**Exercise objective:** Gather every line of the material that contains the string "width", treating uppercase and lowercase letters as different.

(Word and element pointing entries)
==========

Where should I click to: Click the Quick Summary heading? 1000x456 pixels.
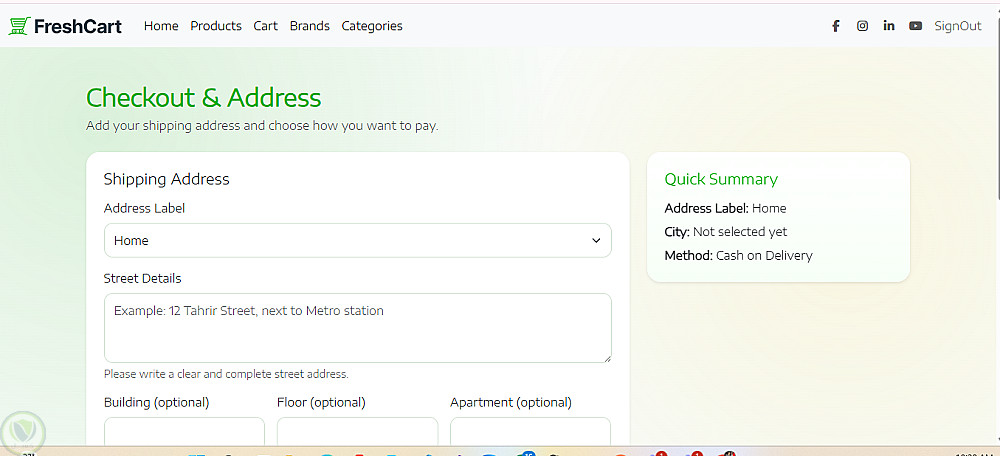point(721,179)
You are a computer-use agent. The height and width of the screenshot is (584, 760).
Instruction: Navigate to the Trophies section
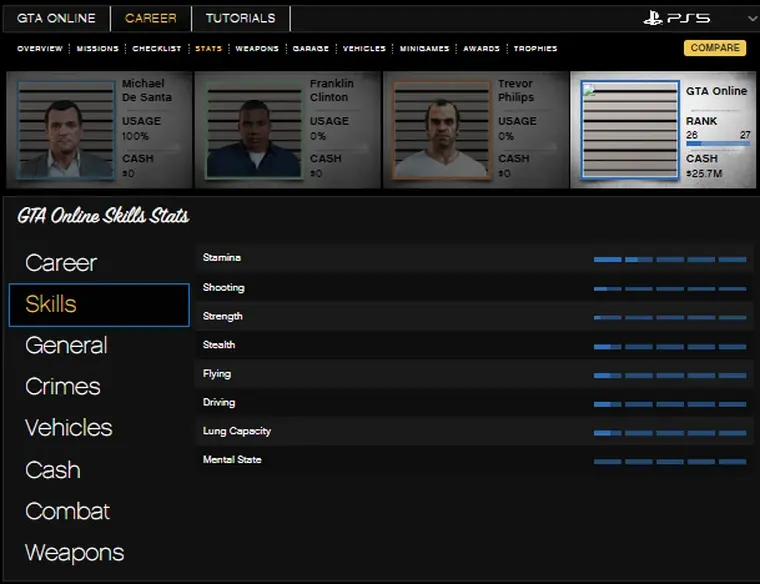[535, 48]
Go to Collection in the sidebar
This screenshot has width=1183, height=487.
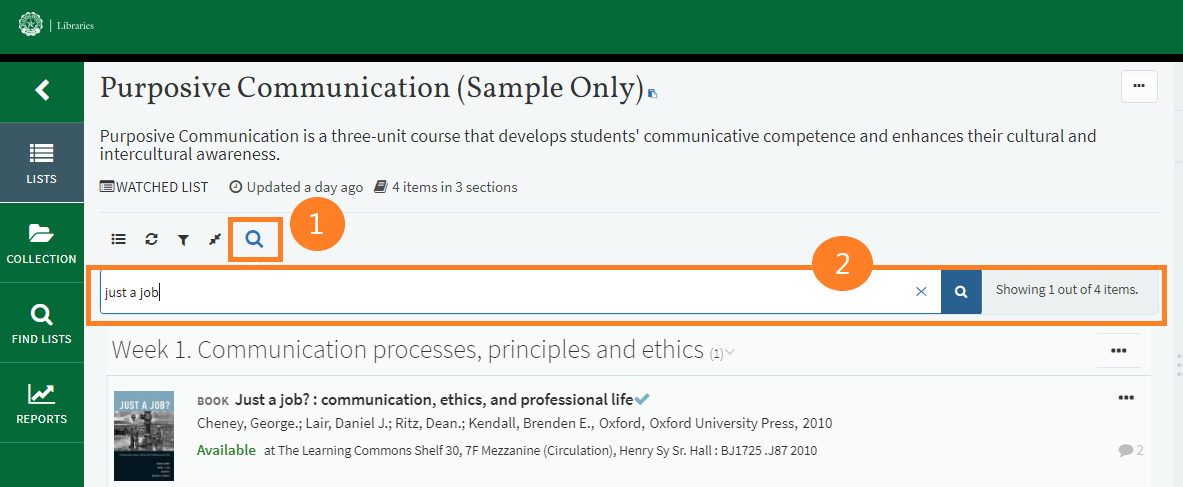42,243
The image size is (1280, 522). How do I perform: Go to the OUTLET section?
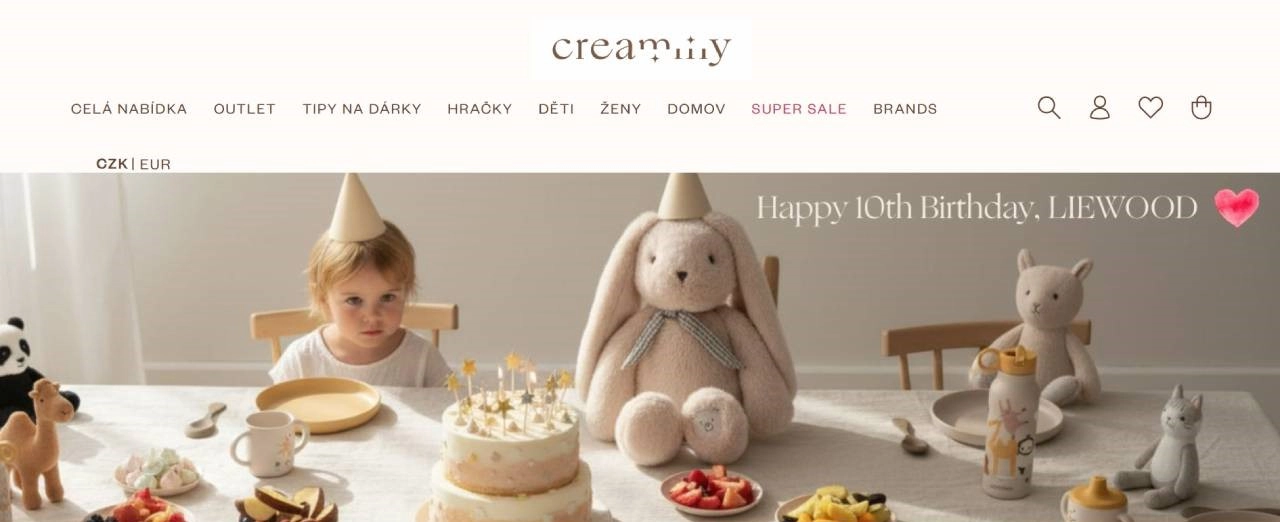245,109
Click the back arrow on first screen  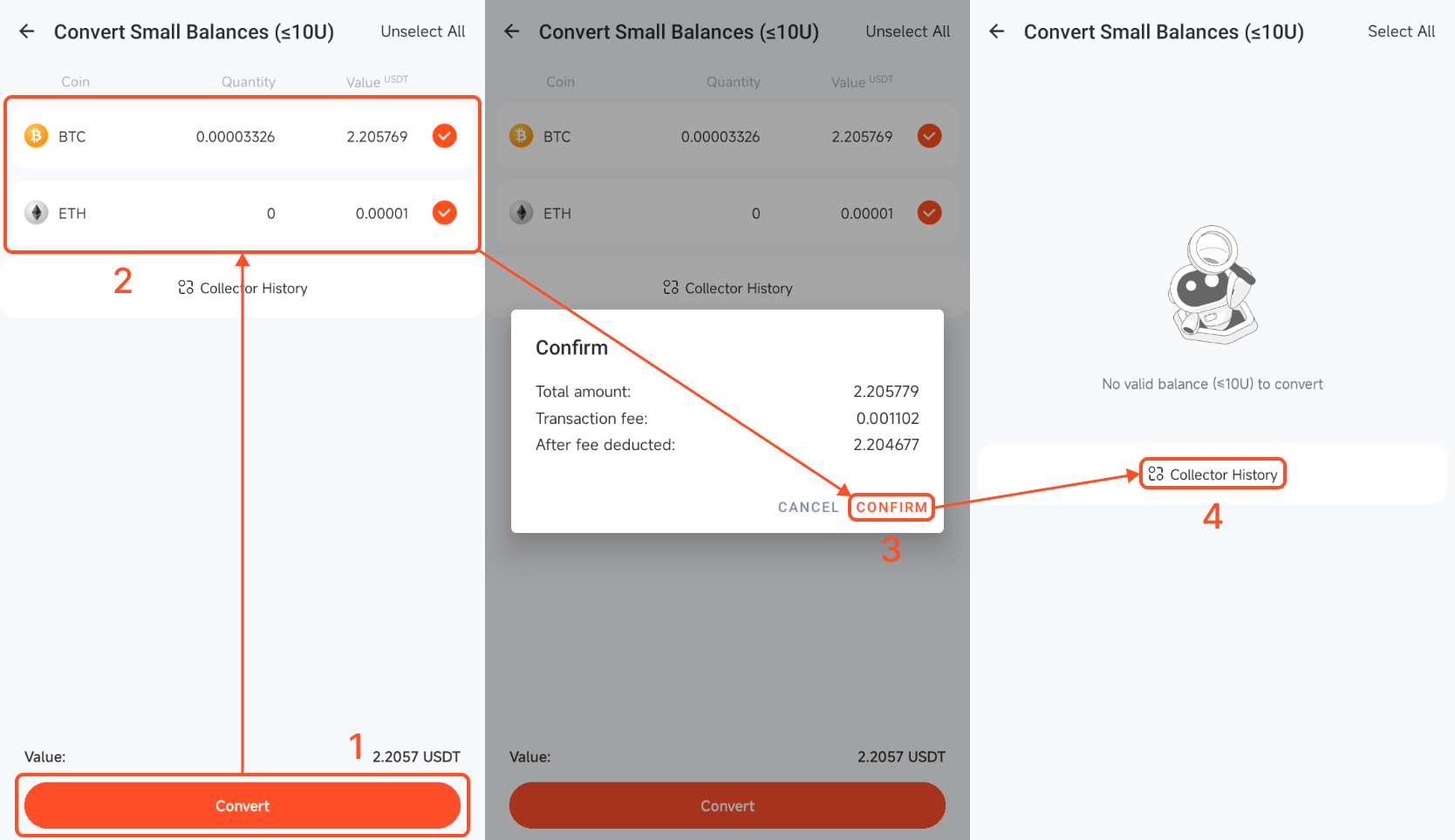tap(25, 31)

==========

**Result for this exercise:**
You are a computer-use agent. The height and width of the screenshot is (584, 760).
This screenshot has width=1183, height=487.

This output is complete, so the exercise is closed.